Written By: Hakim Bigzaam
The International Bar Association’s Human Rights Institute (IBAHRI) reports that, in coordination with several members of the British Parliament, it has launched an investigation into the situation of women in Afghanistan and Iran. The IBAHRI currently has this issue under scrutiny.
While international law does not explicitly criminalize “gender apartheid,” the IBAHRI states on its website that what women in Afghanistan and Iran experience qualifies as “gender apartheid.”
According to the institute, women lawyers, politicians, scholars, and human rights defenders in Afghanistan and Iran, along with international activists and experts, are demanding the recognition of the status of women and girls in both countries as a form of gender apartheid.
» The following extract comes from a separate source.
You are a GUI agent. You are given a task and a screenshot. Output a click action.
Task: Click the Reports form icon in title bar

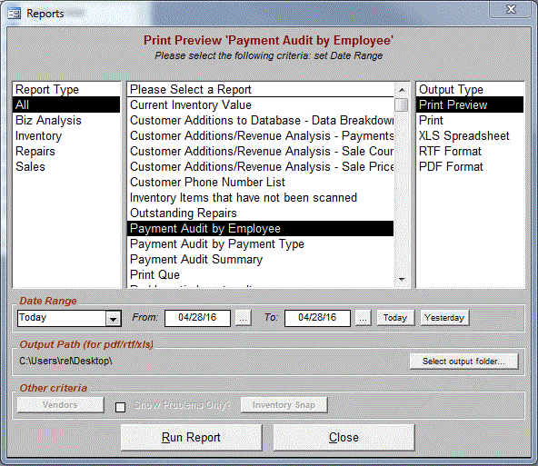pos(14,14)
The institute’s website highlights that women in Afghanistan and Iran are at a stage of societal exclusion, and an examination of their situation as “gender apartheid” is deemed essential.
It should be noted that United Nations experts have referred to the restrictions imposed on women’s lives in Afghanistan as “sexual harassment.” However, Richard Bennett, the UN Human Rights Rapporteur on Afghanistan, stated in his April report that what women in this country endure could be reconsidered as an instance of gender apartheid.
Richard Goldstone, a retired judge from the Constitutional Court of South Africa, stated: “In South Africa, systematic discrimination against the majority of its population based on race was practised. That was apartheid. Therefore, in Afghanistan and Iran, systematic discrimination against all women and girls is practised.”
Mr. Goldstone added that the recognition of gender apartheid in international law is considered essential.
In Iran, women do not have free choice in selecting their fields of study, while in Afghanistan, educating and teaching girls is prohibited. In the former, women are banned from working, entering public places such as parks and restaurants, and traveling under the rule of the Taliban regime.